1995: Steve Silver passes away from AIDS at the age of 51. Management and creative control of "Beach Blanket Babylon" transfers to his widow, Jo Schuman Silver, who is still at the helm today. The following year, the block of Green Street in front of the theater is officially renamed Beach Blanket Babylon Boulevard in Silver’s honor.

2002: "Beach Blanket Babylon" institutes a scholarship contest for local high school students, awarding $15,000 prizes in dance, acting, and voice. Its recipients have gone on to enrich the Bay Area arts scene. For instance, 2009 Voice scholarship winner Nikola Printz created the role of jazz chanteuse Velma in “The Speakeasy” and has appeared in mezzo-soprano roles in Baroque operas with Ars Minerva.

2005: Did Queen Elizabeth recommend the show to her son? During their first overseas visit as a married couple, Prince Charles and Duchess Camilla stop in at "Beach Blanket Babylon." Showing shrewd diplomatic instincts, Camilla wears a red sequined skirt that matches nicely with the famous red sequined gown that Val Diamond wears in the finale.

2018: Blending old-school bohemian San Francisco and new-school techie San Francisco, "Beach Blanket Babylon" actors perform at the grand-opening ceremony for Salesforce Tower — the new tallest building in the city. Naturally, a replica of the Tower is also added to the show's iconic SF skyline hat.

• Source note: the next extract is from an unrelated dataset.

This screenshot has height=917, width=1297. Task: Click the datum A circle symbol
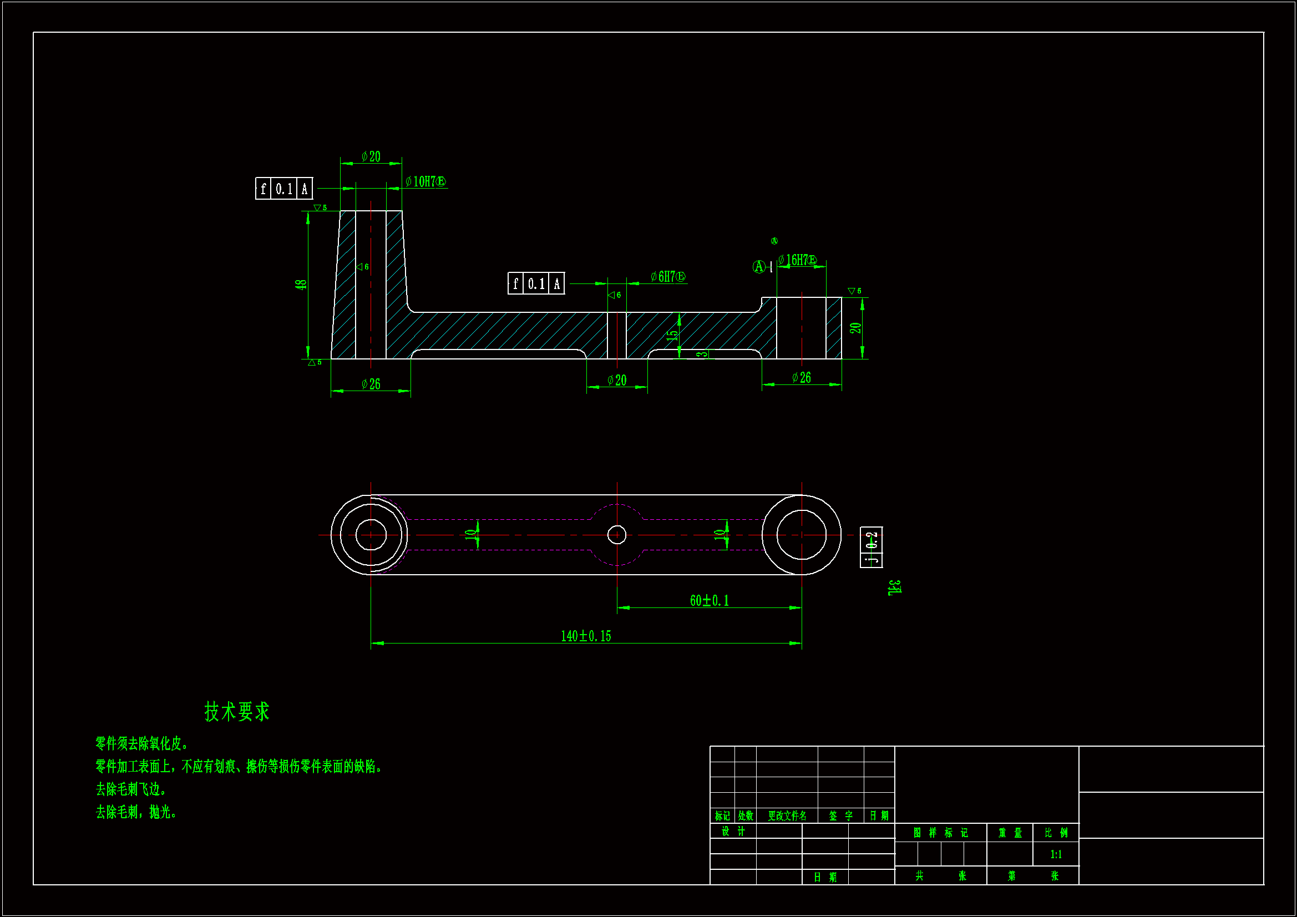759,267
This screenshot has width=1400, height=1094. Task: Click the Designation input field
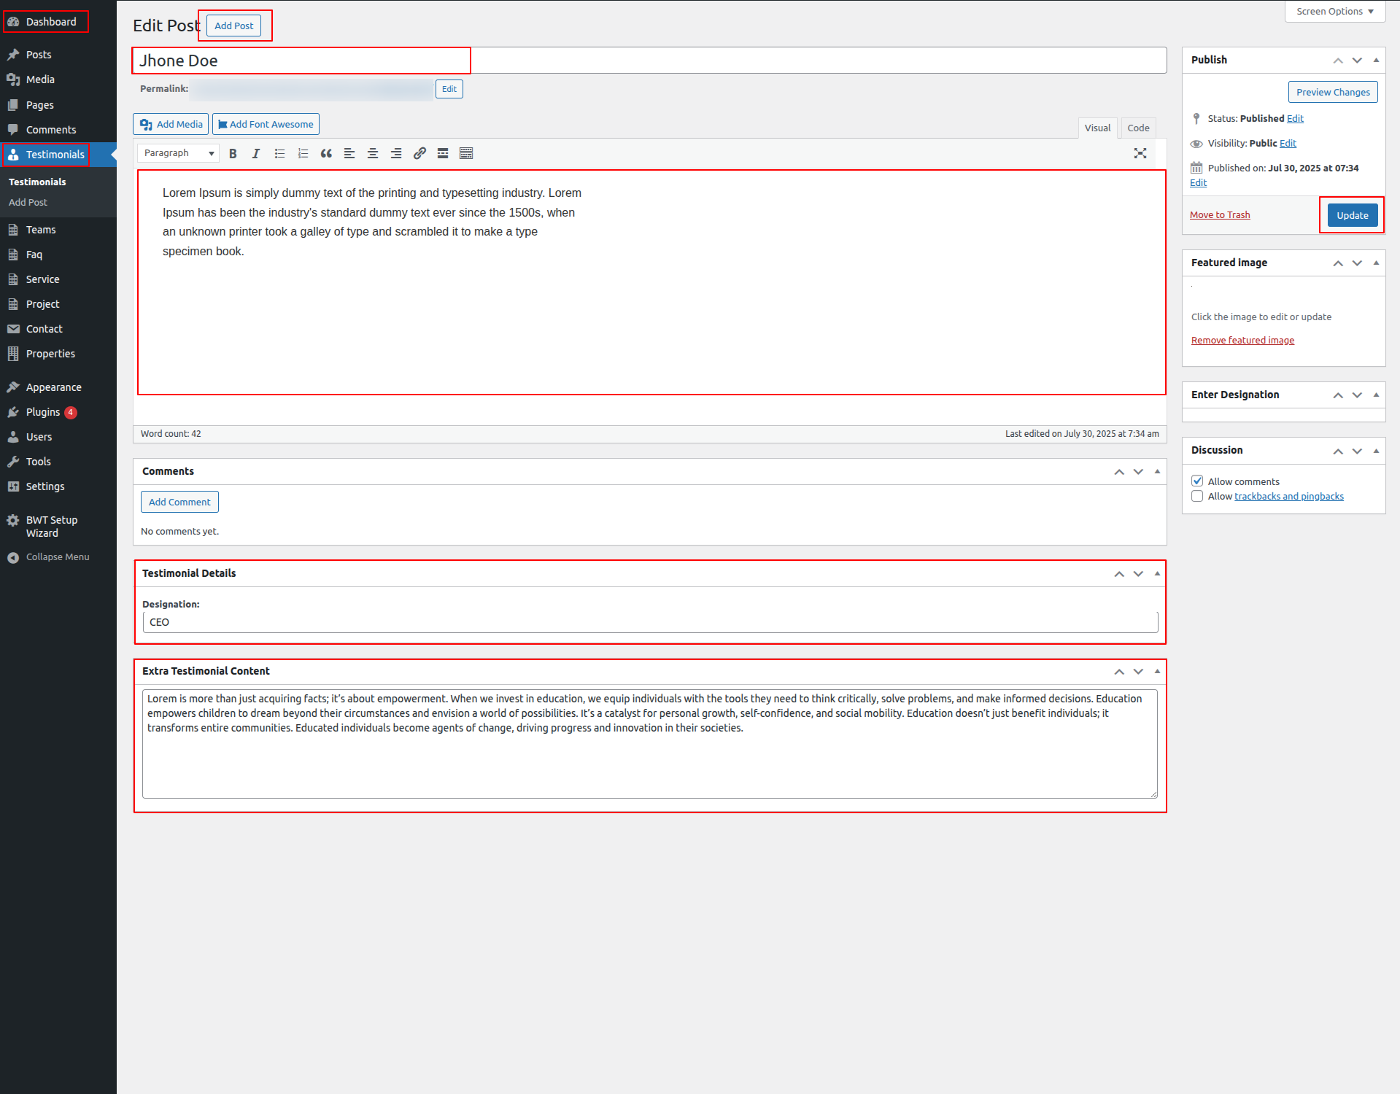coord(649,622)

2019: Jo Schuman Silver works hard to keep the show up to date. Recent years have brought parodies of Bernie Sanders, Miley Cyrus, Kim Kardashian, and Vladimir Putin (singing “Putin’ on the Ritz” with dancers in Ritz-crackers hats, of course). She says that in shepherding "Beach Blanket Babylon" for the last 25 years, her guiding principle has always been “What would Steve do?” And the show always includes special touches for the holidays and an extra-splashy New Year’s Eve performance. (After all, Steve Silver’s first success in San Francisco was as a tap-dancing Christmas tree.) The zany fun of "Beach Blanket Babylon" will continue through till the end of 2019… just as it has done for eight shows a week for the last 45 years.